Depending on the project that is chosen, there is a possibility for a lot of hardware. Breadboard circuits work, but at the high speeds that we wish our FPGA projects to run at, breadboard design can easily be flawed. Even tinned wire can make a poor connection if not taken care of properly. This can be a leading cause for ghost problems that can take over a project. Printed circuit boards or PCBs are a wonder way to take care of this headache. Components are grouped together on a rigid fibreglass board and soldered to give a constant high quality electrical connection. Copper foil is bonded to the board and selectively removed during manufacturing to leave user defined "traces" which electrically link all of the components together as required. Some boards have only one side of copper traces and termed single-sided PCBs. Other boards have two or more layers. With two layers, or double-sided boards, a single fibreglass board has copper bonded on both sides. One trace can be connected to another trace on the other side of the board by a hole drilled in the fibreglass which is then plated with copper. This is known as a "via". Since holes must be drilled before vias can be made, the PCB end fabricator must bond the copper in these vias themself. This process takes a large number of specialized chemicals and processes which are impractical to us. Multi-layer boards, (greater than 2 layers), build on this process. For example, a 4 layer board is two double-sided boards which are then sandwiched together with an insulating layer of fibreglass between the two inside layers of copper traces. Traces are then connected similarly with vias. This Application Note assumes that single-sided boards would be built for EE552.
One can easily design their own circuit board on their own computer. Protel Easytrax, a shareware PCD CAD program, allows you the ability to design boards with up to 6 layers. Since we are only interested in one or two layers, this program is more than acceptable. The program runs on IBM compatible machines. The program is available to anyone from Protel's Website. The program comes with its own instruction manual within the compressed set of files. There actually are a number of programs that come with the package. A graphical program sets up the monitor driver for the program. Another allows you to print or created a postrscript file from a file created with the PCB editter.
The only downside to PCB contsruction is the equipment required to produce the boards at home. The process begins with a photo exposing process which requires transparency sheets, special UV light sources, and development chemicals. Then another chemical is required for removing the excess copper from the boards, or etching. The boards must be drilled for any through-hole components. This requires special small scale carbide bits and a drill press to properly drill through the boards. Once the board is done, proper soldering equipment is required to secure your components to the boards. Finally, a sealing chemical called "conformal coat" seals the board from oxidation and improves electrical stability. All of these items can be purchased from your favorite electronics store. Unless you know someone who has at least the hardware required, the unlying costs can be quite large.

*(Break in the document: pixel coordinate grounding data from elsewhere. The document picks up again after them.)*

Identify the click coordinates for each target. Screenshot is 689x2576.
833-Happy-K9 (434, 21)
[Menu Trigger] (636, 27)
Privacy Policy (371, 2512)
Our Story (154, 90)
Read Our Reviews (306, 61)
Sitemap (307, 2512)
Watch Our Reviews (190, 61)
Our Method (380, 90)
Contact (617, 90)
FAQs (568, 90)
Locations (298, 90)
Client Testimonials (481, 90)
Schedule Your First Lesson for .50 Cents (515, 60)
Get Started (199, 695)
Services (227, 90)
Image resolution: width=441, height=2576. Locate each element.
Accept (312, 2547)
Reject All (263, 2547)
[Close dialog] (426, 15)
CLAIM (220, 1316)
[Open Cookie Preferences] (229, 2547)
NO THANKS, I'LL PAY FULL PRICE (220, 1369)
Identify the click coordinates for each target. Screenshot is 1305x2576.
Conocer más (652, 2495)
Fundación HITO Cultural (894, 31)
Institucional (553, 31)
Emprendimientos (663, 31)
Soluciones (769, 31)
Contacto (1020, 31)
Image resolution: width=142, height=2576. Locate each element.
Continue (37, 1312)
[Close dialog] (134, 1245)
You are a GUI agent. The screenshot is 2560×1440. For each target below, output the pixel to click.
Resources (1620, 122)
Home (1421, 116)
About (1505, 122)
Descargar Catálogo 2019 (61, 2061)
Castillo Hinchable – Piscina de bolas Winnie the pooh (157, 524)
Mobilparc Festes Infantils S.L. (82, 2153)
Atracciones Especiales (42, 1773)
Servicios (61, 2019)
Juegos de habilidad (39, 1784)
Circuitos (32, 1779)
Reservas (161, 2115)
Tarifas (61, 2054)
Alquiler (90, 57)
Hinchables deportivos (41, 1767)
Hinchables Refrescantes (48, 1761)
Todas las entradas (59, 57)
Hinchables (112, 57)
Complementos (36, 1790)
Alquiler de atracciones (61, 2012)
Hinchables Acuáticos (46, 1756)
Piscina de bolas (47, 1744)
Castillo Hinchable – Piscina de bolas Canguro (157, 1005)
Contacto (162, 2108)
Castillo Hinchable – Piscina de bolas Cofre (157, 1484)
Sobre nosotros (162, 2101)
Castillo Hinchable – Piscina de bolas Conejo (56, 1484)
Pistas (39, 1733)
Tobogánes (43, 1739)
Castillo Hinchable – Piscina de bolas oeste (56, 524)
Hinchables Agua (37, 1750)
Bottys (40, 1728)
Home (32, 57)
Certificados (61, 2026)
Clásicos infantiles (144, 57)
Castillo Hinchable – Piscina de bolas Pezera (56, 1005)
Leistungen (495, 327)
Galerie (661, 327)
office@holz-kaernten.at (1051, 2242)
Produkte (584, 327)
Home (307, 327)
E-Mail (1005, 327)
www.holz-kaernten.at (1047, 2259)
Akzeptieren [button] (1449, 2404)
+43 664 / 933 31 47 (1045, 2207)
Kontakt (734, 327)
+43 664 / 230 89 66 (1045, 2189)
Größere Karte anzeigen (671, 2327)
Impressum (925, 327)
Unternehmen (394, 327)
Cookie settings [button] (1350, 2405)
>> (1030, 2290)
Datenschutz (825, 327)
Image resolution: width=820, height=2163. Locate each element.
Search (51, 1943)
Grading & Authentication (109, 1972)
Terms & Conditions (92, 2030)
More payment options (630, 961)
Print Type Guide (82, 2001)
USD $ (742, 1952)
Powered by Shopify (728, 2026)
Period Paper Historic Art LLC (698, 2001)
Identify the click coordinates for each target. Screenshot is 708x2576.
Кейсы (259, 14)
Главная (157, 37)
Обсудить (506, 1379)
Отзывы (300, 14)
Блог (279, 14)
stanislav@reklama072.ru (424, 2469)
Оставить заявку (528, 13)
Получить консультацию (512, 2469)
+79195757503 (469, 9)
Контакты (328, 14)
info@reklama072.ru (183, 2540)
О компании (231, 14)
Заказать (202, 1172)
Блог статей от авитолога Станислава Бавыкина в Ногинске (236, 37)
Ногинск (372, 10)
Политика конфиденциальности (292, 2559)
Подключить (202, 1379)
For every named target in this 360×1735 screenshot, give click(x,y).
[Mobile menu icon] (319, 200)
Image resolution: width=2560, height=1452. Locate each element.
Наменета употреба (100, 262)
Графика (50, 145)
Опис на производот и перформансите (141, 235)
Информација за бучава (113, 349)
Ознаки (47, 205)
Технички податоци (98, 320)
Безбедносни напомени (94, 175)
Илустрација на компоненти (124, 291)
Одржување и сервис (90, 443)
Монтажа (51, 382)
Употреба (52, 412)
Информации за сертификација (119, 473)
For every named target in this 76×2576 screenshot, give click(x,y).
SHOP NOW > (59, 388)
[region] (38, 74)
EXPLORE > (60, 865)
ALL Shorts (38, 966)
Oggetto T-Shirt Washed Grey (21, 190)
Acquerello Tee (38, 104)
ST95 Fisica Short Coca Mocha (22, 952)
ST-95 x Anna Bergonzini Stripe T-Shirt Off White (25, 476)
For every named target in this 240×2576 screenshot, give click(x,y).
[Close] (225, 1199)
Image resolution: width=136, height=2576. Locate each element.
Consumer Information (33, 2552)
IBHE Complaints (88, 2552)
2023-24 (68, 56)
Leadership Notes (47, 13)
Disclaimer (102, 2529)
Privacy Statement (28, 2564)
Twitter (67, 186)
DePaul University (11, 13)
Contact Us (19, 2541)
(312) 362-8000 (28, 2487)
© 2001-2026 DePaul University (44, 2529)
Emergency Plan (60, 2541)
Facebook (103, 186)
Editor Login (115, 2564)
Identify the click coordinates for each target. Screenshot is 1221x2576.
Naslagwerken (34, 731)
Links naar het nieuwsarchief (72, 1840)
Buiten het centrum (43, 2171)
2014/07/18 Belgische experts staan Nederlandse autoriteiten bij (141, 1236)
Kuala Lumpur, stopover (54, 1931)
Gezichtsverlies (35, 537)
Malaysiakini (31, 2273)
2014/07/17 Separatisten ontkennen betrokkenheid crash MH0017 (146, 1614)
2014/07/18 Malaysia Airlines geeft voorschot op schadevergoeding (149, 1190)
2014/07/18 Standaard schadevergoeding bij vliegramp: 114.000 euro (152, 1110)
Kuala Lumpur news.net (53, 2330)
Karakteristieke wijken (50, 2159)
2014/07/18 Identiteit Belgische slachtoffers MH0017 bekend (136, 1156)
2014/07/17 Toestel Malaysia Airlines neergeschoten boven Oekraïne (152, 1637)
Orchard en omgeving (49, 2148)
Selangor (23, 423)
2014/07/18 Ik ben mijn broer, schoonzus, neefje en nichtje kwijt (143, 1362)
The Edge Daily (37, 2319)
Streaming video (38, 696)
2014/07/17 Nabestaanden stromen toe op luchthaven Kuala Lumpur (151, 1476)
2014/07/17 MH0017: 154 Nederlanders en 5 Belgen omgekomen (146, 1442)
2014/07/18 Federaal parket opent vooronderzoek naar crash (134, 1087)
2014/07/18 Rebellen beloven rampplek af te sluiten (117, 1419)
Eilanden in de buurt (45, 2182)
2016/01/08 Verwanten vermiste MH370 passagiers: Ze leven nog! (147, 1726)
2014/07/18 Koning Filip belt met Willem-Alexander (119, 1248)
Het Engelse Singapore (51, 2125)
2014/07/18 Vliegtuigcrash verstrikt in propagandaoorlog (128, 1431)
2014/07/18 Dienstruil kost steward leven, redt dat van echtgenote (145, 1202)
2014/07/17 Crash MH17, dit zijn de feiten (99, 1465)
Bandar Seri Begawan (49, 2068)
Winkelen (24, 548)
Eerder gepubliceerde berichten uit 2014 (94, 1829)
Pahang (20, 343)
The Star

The other option is to have a commercial outfit manufacture your boards for you. These companies can do multi-layer boards easily as well as other more professional aspects of design such as silk screened labelling and solder-mask(the green color seen on most boards). There are a number of companies to choose from. The yellow pages lists local companies as well as ones from other cities such as Calgary. Depending on the company, a minimum order may be required.
If you decide to build your own boards at home, then the following is the suggested order of steps to manufacturie your PCBs. After all CAD work is done in the EasyEdit program, open the EasyPlot program. This program allows you to print to a local printer or to a postscript file to use on a postscript printer. Laser printer quality is definitely the lowest resolution required, especially for complicated boards. Other higher resolution methods are available. Under the set-up menu, set the drill guide to 10mils. This gives you a centering mark for drilling pads later. Place an overhead-projector sheet into the printer and print out the circuit board artowrk onto the sheet. Do not continue any further until you can verify that your design is correct.
Now that you have a photo-positive of your artwork, the photo-exposing process can be done. Presensitized Circuit boards are copper clad PCBs with a thin coat of UV sensitive material called photo-resist. The transparency sheet is placed over the this PCB and exposed to UV light for a specified length of time, usually 5 minutes. At this point, the PCB is immersed in a development chemical. Within a minute, the excess photo-resist dissolves off the board. When all of the excess UV material in dissolved, rinse the board in cool water to ensure the process stops. After drying, the board can be placed into an etching solution. This solution eats all of the exposed copper off of the board. All of the copper protected by the UV material will remain in the end to become our traces. Once all of the excess copper is removed, rinse the board again to stop the process. Flus remover is excellent for removing the photo-resist material after the etching process. The etching process doesn't always produce perfect results and you may need to jumper broken traces or use a hobby knife to break trace bridges.
At this point, all holes for mounting the boards and through hole components must be drilled. Carbide bits must be used. Normal steel bits destroy the copper
surrounding the hole. A small motor tool, like a Dremel tool, is perfect for this job. Typical hole sizes for resistors, capacitors and ICs are #64-#66. At
this point the board should be ready for component stuffing. This job requires a good soldering iron as well as solder and even flux. Soldering is a topic
outside of the scope of this Application Note. Once all soldering is complete, use a conformal coating material to seal the board. This will protect it from
normal oxidation as well as accidental shorts.